Why Populations Explode: Exponential vs. Logistic Growth Models Explained

Exponential Growth Model

More than two centuries ago, British demographer Thomas Malthus analyzed over a hundred years of British population data and assumed a constant per‑capita growth rate, leading to the famous exponential growth model.

Let the population at time t be P(t) . Treating P(t) as a continuous differentiable function, with initial population P(0)=P_0 and a constant growth rate r , the change in population per unit time is dP/dt = rP . Solving this differential equation by separation of variables yields P(t) = P_0 e^{rt} , indicating unlimited exponential increase.

Logistic (Stagnation) Growth Model

When population size approaches environmental limits, the growth rate declines because resources and conditions impose a restraining effect that intensifies as the population grows. Modifying the exponential assumption gives the logistic model.

Assume the per‑capita growth rate decreases linearly with population: r(P) = r\left(1 - \frac{P}{K}\right) , where r is the intrinsic growth rate (growth when population is very small) and K is the environmental carrying capacity.
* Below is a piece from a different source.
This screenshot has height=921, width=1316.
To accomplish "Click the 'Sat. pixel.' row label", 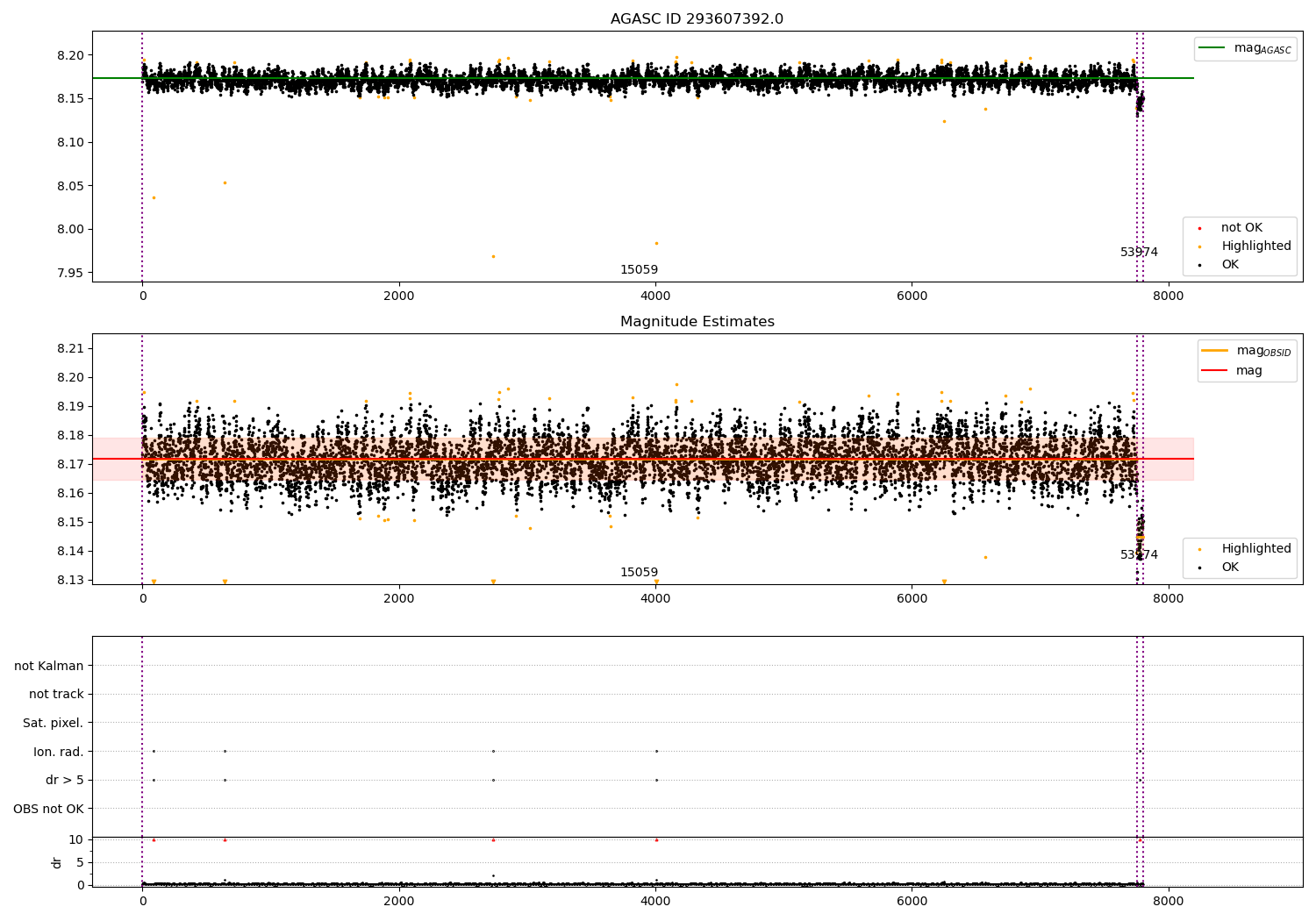I will click(x=53, y=723).
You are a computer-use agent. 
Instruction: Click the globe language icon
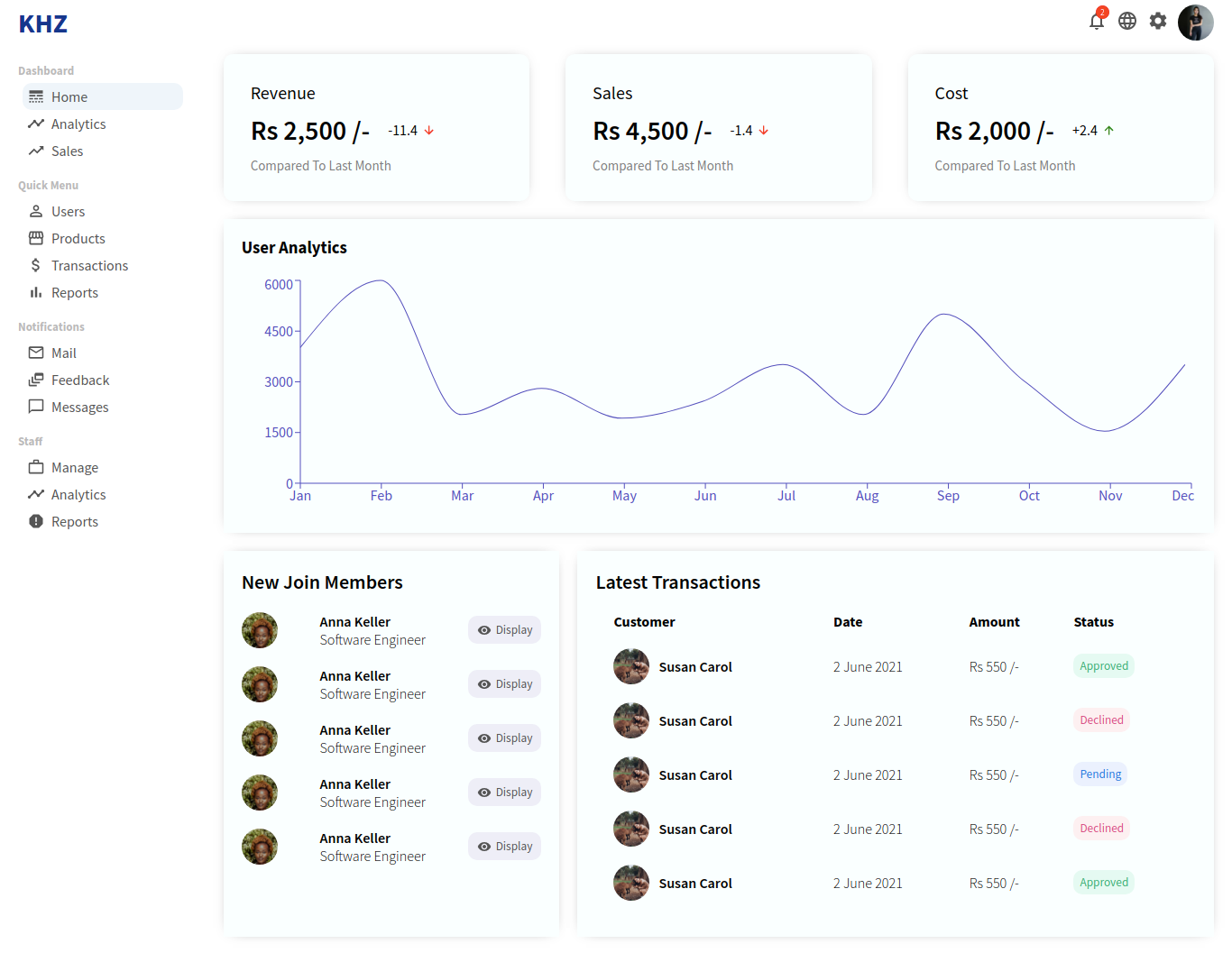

Substituting into the differential equation yields dP/dt = rP\left(1 - \frac{P}{K}\right) .

Separating variables and integrating leads to the solution P(t) = \frac{K}{1 + \left(\frac{K - P_0}{P_0}\right) e^{-rt}} . This logistic equation, first proposed by the Dutch biologist Verhulst in the mid‑19th century, describes how populations (and many other quantities such as forest trees or fish stocks) grow rapidly at first and then level off as they approach the carrying capacity.

The logistic model also finds wide applications in economics and social sciences for phenomena that follow a similar S‑shaped curve.